Tout le monde se détend. Le Surcouf vient d’accoster à Djibouti. Et ses 140 marins savent que, ce soir, la plupart d’entre eux pourront prendre l’air dans les établissements « chaleureux et conviviaux » du centre-ville. Ceux-là même qui ont fait la réputation de l’ancienne colonie française et que connaissent si bien les gaillards de la Légion étrangère. Les marins pourront constater d’eux-mêmes que ce que l’on leur a dit est vrai : les femmes y sont belles, accortes et parlent le français des faubourgs parisiens. En plus, tout s’y monnaye encore en francs… djiboutiens. Le Commandant m’accueille dans le confortable mess des officiers de son navire. « Les pirates somaliens ? Ils sont devenus l’une de nos priorités. Mais le plus difficile avec eux, c’est qu’ils utilisent souvent des petits bateaux de pêche pour mieux tromper notre vigilance. Et surtout, ils savent s’équiper : radars, GPS et parfois même de l’AIS (Automatic Indentification System) qui permet d’identifier à distance les navires… » analyse-t-il lucidement. Heureusement, la frégate française a été conçue pour être quasiment furtive. Son écho radar est celui d’une petite embarcation ; et son armement (hélicoptère, missiles, canons) a de quoi dissuader les plus téméraires. Reste un détail de taille : obtenir officiellement le droit de poursuite jusque dans les eaux territoriales somaliennes. Ma remarque fait bondir le Commandant Hava. « On n’attend que ça » rage-t-il, « sinon, nous restons impuissants. »

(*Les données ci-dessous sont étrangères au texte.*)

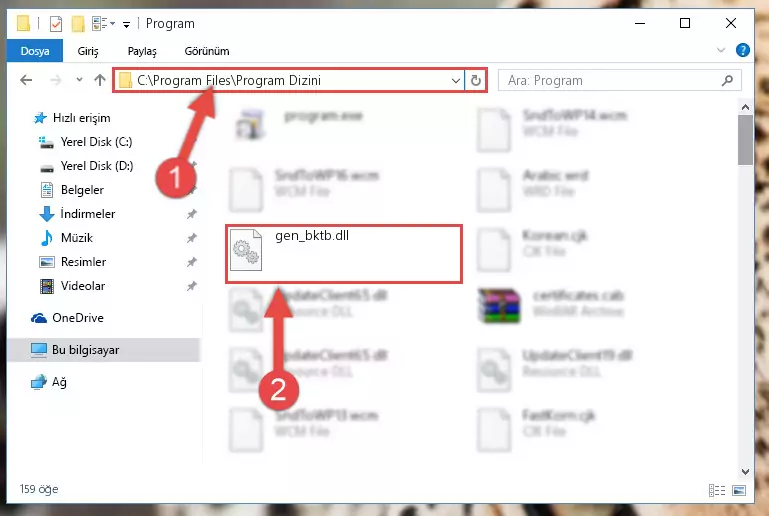
Task: Refresh the current folder view
Action: (475, 80)
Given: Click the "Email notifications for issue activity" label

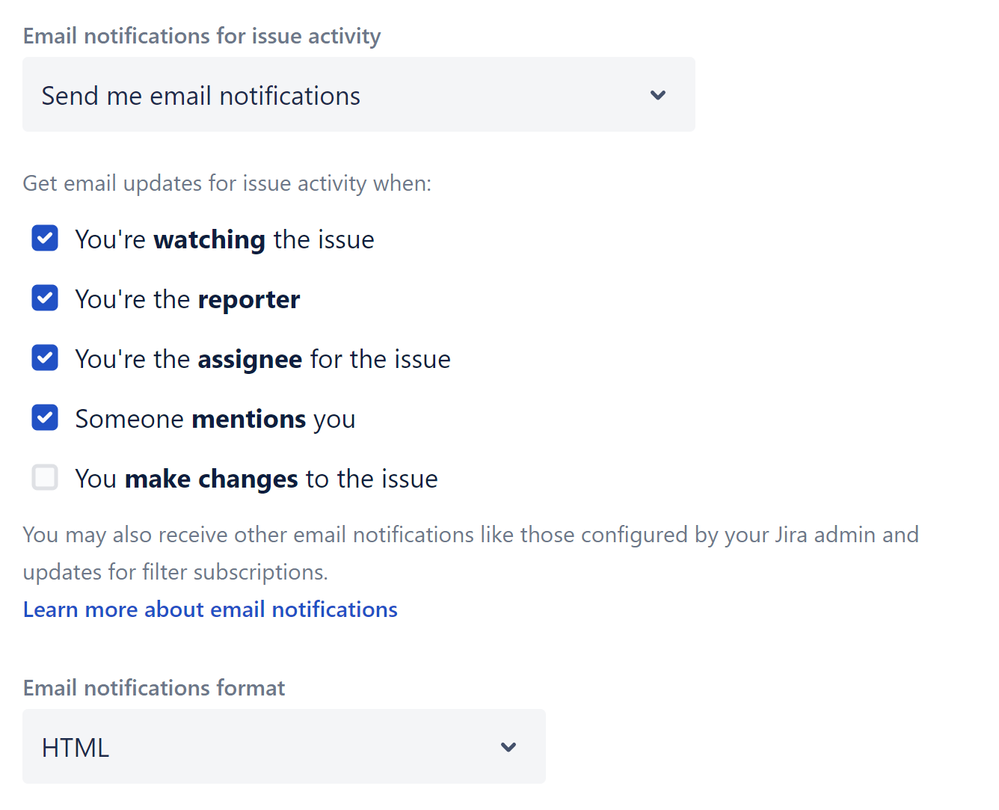Looking at the screenshot, I should (x=201, y=35).
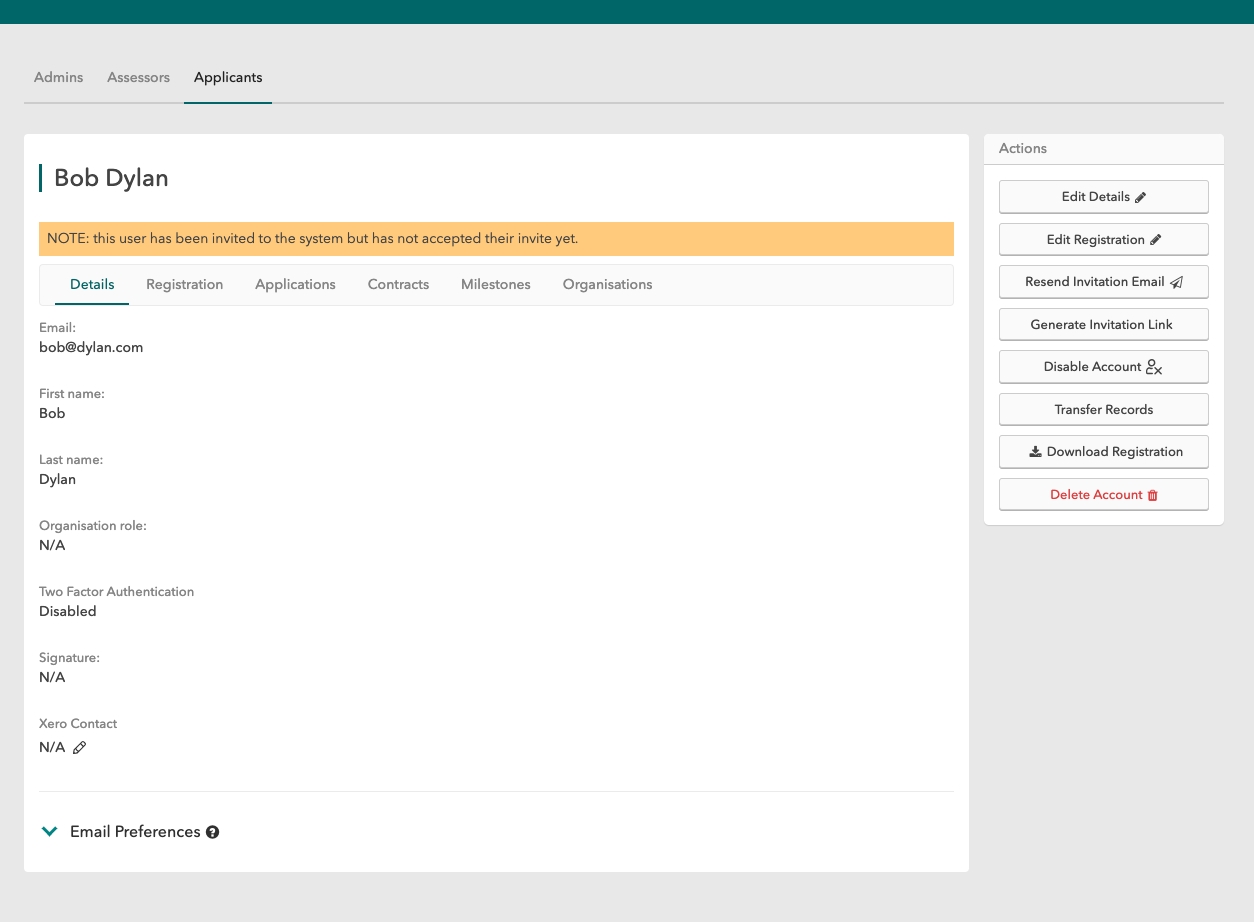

Impuissance… Le 5 avril dernier, un destroyer américain et une frégate néerlandaise n’ont pu empêcher une petite dizaine de pirates somaliens de capturer un chalutier sud-coréen, le Dong-Won. Quand les deux bâtiments de guerre sont arrivés, l’abordage avait déjà eu lieu et le Dong-Won était aux mains des Somaliens. Aux quelques tirs de semonce militaires, les pirates ont répondu en pointant leurs armes sur leurs otages. Pour éviter un carnage, les navires alliés n’ont rien tenté. Depuis, plus de nouvelles du bateau et de ses 25 membres d’équipage. Une rançon a été demandée au propriétaire du bateau. Elle s’élèverait à 400 000 dollars.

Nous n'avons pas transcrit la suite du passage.